TEXT SHOWN:
* * * *

4    EXPERIMENT 1 (2D POINTING)

This experiment used the ISO 9241-9 standard to compare differences in the devices. Based on Fitts' law, this standard measures performance of devices in 2D pointing tasks.

4.1    Participants

Fourteen students (aged 18 to 30; mean 27.2 years) were recruited to participate in the study. Eight were male. All used the mouse with their right hand during normal computing. Participants were paid $10 upon completion of the study, which took about 1 hour.

4.2    Apparatus

The computer was an AMD Athlon with a 64-bit CPU, running at 3 GHz, with 1 GB of RAM and a PCI-Express graphics controller. A Microsoft optical mouse was augmented with a set of retro-reflective markers and was used in all conditions (see Figure 7). Some conditions, specifically the "mouse" input device condition, used the mouse optical sensor. The "tracker" input device conditions instead used the NaturalPoint OptiTrack motion capture system on the retro-reflective markers on top of the mouse to detect motions.


Figure 7. Mouse with optical tracking markers mounted.

The software was written in C# and used NaturalPoint's tracking API to enable the capture of the motion of the rigid body mounted on the mouse. The software implemented a 2D pointing task commonly employed in Fitts' law studies, as described in ISO 9241-9 [11] (see Figure 8). The software presented 13 targets in a circle. Upon clicking the first highlighted target (at the top) the timer starts and the opposite (bottom-left) target is highlighted, directing the participant to select it. The next target is on the opposite side, to the immediate right of the first target, and so on until all targets are clicked. The software logged target sizes, distances between targets, the times to click between targets, errors, and screen coordinates of click events. It also performed the effective width calculation as described in Section 2.3.1.

4.3    Procedure

After signing informed consent forms participants were seated in front and to the right of the computer display. The tracked mouse was positioned initially at the origin of the tracked region (the bottom left corner of the taped square in Figure 3).

Participants were given a brief introduction to the system, and allowed to try the system and find the most comfortable seating position. After that, they were instructed to click on the highlighted targets as quickly and accurately as possible.

4.4    Design

This experiment had one independent variable, input modality, with seven levels. These are summarized in Table 1. Five of these used the mouse, and two used the tracking system.

* * * *

PROVIDED RECORDS:

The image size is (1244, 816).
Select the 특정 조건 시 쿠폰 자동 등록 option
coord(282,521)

* * * *

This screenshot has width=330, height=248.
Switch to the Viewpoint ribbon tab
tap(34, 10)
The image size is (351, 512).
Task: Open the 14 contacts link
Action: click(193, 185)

* * * *

GOALS:
(1) Answer these about the pointing experiment text, one line each:
(a) How many students took part, and how many of them were male?
(b) In what programming language was the software written?
(c) How many targets did the software present in a circle?
(2) Carry the pointing experiment text forward from its last sentence.
The data can be set aside here.

ANSWERS TO THE PROBLEMS:
(1)
(a) Fourteen students took part, and eight were male.
(b) C#
(c) 13

(2)
In addition to the baseline mouse technique, M, the mouse-based input modalities involved artificially adding latency and/or spatial jitter. Two of these had increased latency only. One, ML, had latency that matched that of the tracker. The other, M225, had 225 ms of latency. This high latency condition was introduced to correlate our results with previous work [13]. A fourth mouse-based modality, MJ, increased only the average spatial jitter to match the tracker RMS value. The final mouse-based modality, MT, was a "tracker emulation" mode, where both latency and jitter matched the tracker. The jitter in the MJ and MT modalities was calculated based on mouse sensitivity (mm/pixel), and randomly generated to match the measured tracker jitter. The tracker-based conditions used either relative movement, TR (subject to clutching, like a mouse), or absolute movement, TA (tracked in the air if clutched).


Figure 8. Task for study #1. Participants would click each highlighted target. The width of the targets and the distance between targets varied randomly.

Table 1. Summary of input modalities used in the first study.
  Input Modality   Name   Approx. Total Latency (ms)     RMS Jitter (mm)     Movement Mode  
M Mouse 35 - Relative
ML Mouse + 40 ms latency 75 - Relative
MJ Mouse + jitter 35 0.3 Relative
M225 Mouse + 190 ms latency 225 - Relative
MT   Mouse + 40 ms latency + jitter   75 0.3 Relative
TR Tracker, relative 75 0.3 Relative
TA Tracker, absolute 75 0.3 Absolute

The input modality ordering was determined by a Latin square within each block. Additionally, half the participants used all devices in the reverse order to complete the counterbalancing.

All devices were tested under three target amplitudes (320, 450 and 640 pixels) and three target widths (12, 25 and 64 pixels). These conditions represented nine IDs, and were randomly ordered (without replacement) within a block. Note that ID was not treated as an independent variable, but rather was varied to ensure a realistic range of task difficulties.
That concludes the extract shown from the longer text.